**Task directions**:
Beginning with the line that holds "Instruction: Click the" and ending with the last line of the entries, please output each line exactly, apart from any pictures.

**Task input**:

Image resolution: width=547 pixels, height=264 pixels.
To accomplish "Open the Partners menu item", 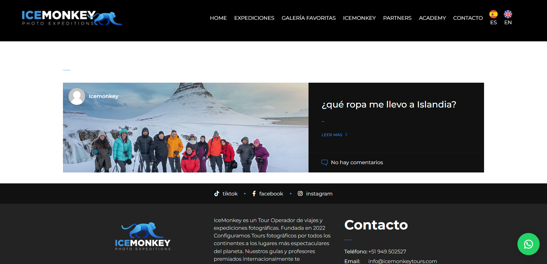I will pos(397,18).
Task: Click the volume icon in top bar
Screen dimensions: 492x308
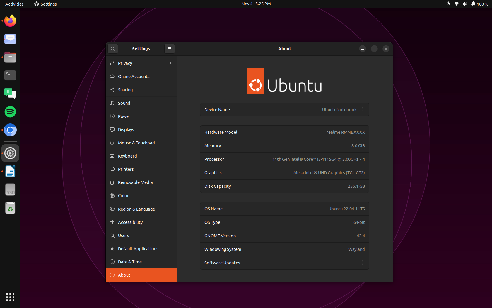Action: (464, 4)
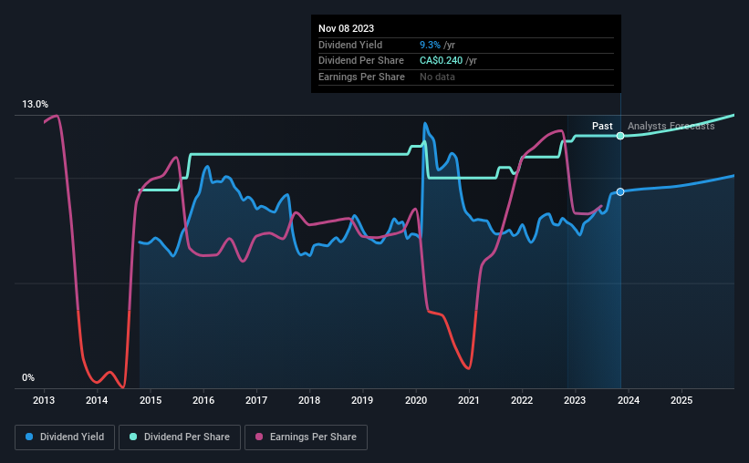The width and height of the screenshot is (749, 463).
Task: Click the 2023 x-axis year label
Action: point(575,400)
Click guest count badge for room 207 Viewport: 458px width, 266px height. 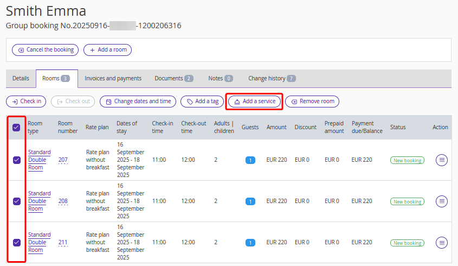(250, 160)
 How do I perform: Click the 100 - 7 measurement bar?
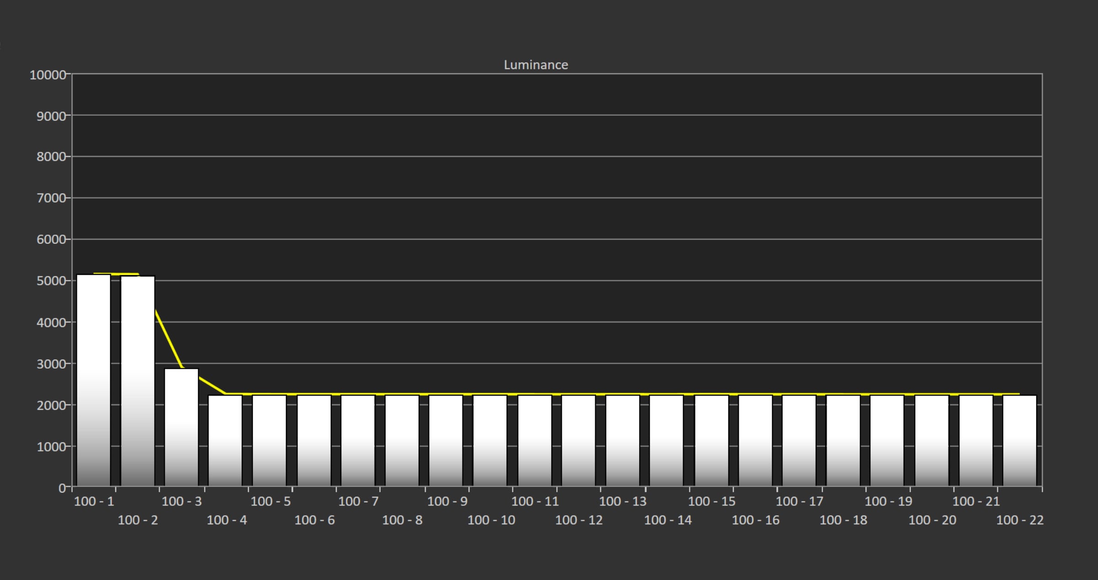pos(358,440)
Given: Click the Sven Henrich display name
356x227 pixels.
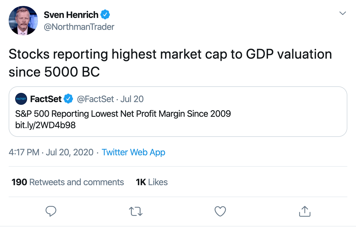Looking at the screenshot, I should [x=71, y=15].
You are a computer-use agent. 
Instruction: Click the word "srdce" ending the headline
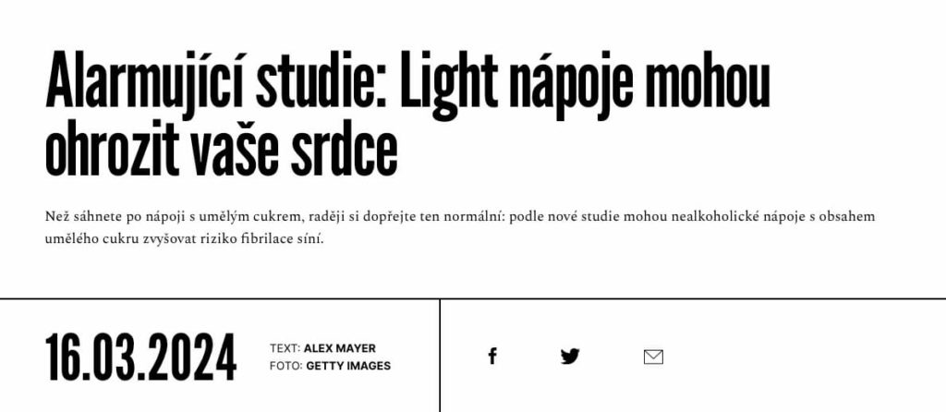click(x=344, y=151)
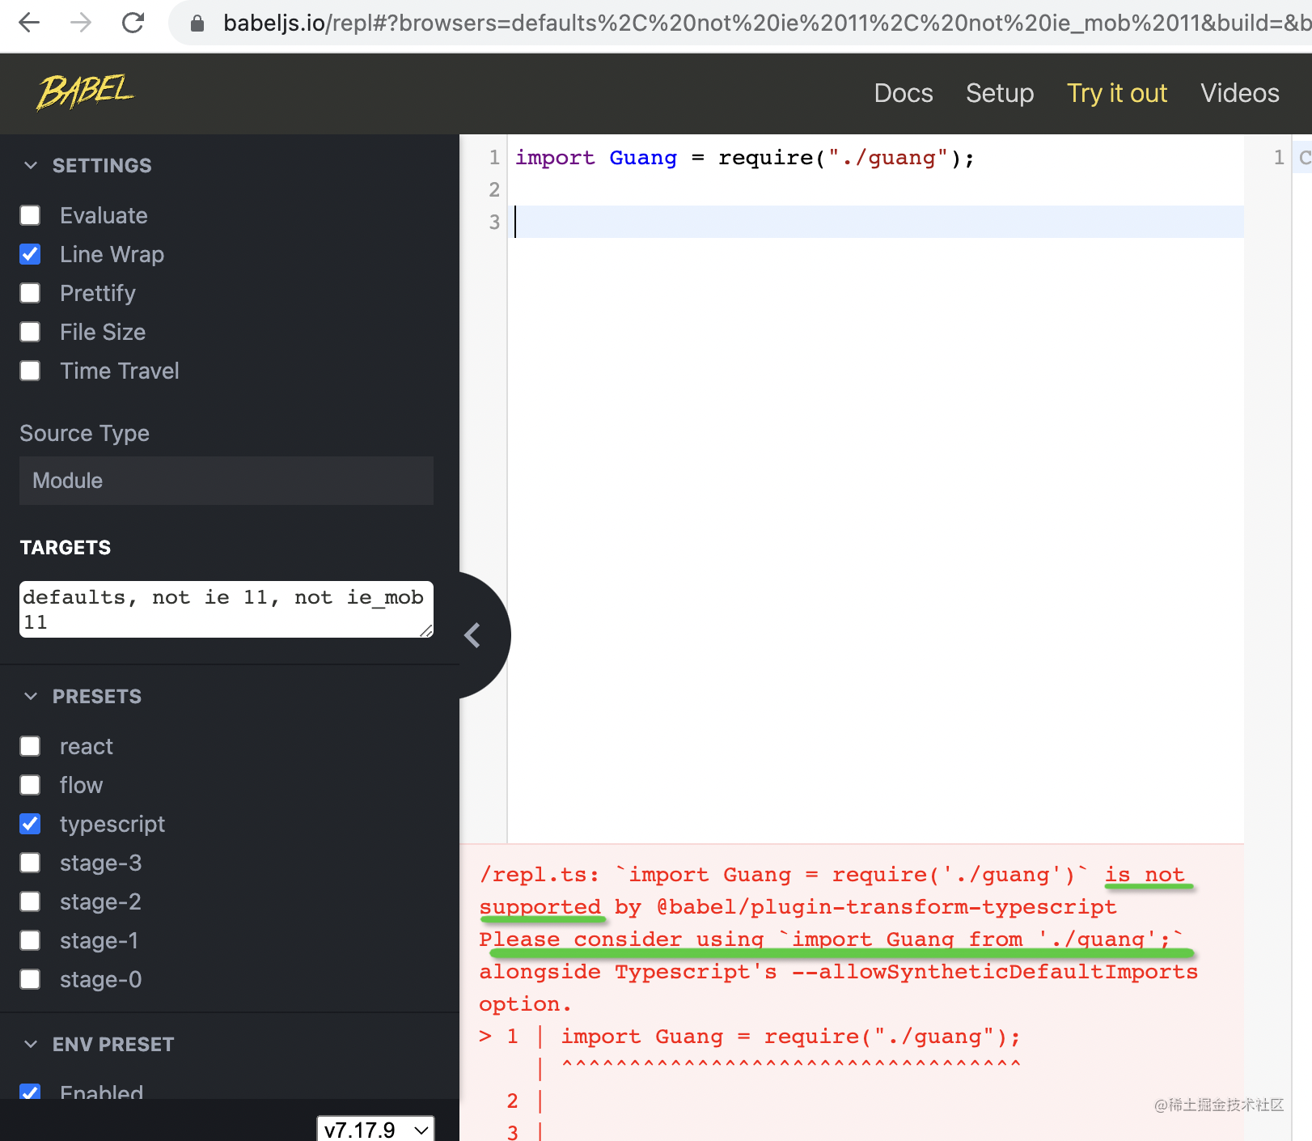Click the browser forward arrow

[x=81, y=23]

**Output**:
Instruction: Click the word "srdce" ending the headline
click(x=344, y=151)
Click the browser forward arrow

[x=81, y=23]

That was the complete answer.